Precision-Integrated Scalable Monitoring


May 21, 2008


Navendu Jain


UT Austin


As networked systems grow in scale and complexity, system introspection becomes an increasingly important and challenging problem. Introspection is the ability to characterize system behavior, from identifying normal conditions to detecting any unexpected or undesirable events—attacks, configuration mistakes, security vulnerabilities, overload, or memory leaks due to buggy applications—before serious harm is done. However, to provide system introspection, monitoring services face two challenges: they must (1) scale to large systems and (2) safeguard accuracy in the face of node and network failures.

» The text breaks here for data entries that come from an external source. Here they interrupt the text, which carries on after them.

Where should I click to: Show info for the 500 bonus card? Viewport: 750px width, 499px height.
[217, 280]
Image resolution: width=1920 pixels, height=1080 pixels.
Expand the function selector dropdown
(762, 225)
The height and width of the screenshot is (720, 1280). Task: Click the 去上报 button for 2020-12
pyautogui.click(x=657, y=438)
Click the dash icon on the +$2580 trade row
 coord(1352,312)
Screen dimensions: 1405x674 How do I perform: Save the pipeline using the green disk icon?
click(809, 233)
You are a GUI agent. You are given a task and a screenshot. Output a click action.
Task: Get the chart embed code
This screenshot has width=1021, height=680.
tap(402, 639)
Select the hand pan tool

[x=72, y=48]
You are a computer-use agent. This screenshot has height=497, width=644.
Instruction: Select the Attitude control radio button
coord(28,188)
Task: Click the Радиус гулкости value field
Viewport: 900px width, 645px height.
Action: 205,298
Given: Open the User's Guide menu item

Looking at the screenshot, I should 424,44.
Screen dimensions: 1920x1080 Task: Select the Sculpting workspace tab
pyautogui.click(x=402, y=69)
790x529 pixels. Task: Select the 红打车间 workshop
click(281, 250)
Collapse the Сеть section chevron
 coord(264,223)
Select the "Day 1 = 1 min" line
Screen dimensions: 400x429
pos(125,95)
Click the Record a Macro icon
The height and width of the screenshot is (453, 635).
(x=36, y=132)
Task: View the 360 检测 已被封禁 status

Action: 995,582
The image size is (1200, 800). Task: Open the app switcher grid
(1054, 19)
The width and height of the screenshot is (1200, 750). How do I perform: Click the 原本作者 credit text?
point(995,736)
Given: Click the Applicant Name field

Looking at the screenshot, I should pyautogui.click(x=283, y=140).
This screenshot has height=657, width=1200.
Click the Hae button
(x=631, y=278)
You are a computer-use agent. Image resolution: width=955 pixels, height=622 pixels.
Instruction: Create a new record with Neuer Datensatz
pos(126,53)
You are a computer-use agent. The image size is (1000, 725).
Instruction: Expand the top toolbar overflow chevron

In this talk, I will define precision as a new unified abstraction to realize the goal of system introspection. I will first present our work on designing and building PRISM, a scalable monitoring service that makes precision a first-class abstraction. PRISM quantifies (im)precision along a three-dimensional vector: arithmetic imprecision (AI) and temporal imprecision (TI) balance precision against monitoring overhead while network imprecision (NI) addresses the challenge of providing consistency guarantees despite failures. Then, I will describe how our implementation addresses the challenge of providing these metrics while scaling to a large number of nodes and attributes. Finally, I will demonstrate how the unified precision abstraction enables new monitoring applications by presenting experiences from three applications we have built.


Navendu Jain

Navendu Jain is a Ph.D. candidate in Computer Science at UT Austin. He received his Bachelor of Technology and Master of Technology degrees from IIT Delhi. His research interests span data management, networked systems, operating systems, and security. He is a recipient of the IBM Ph.D. fellowship and the Microsoft Graduate fellowship.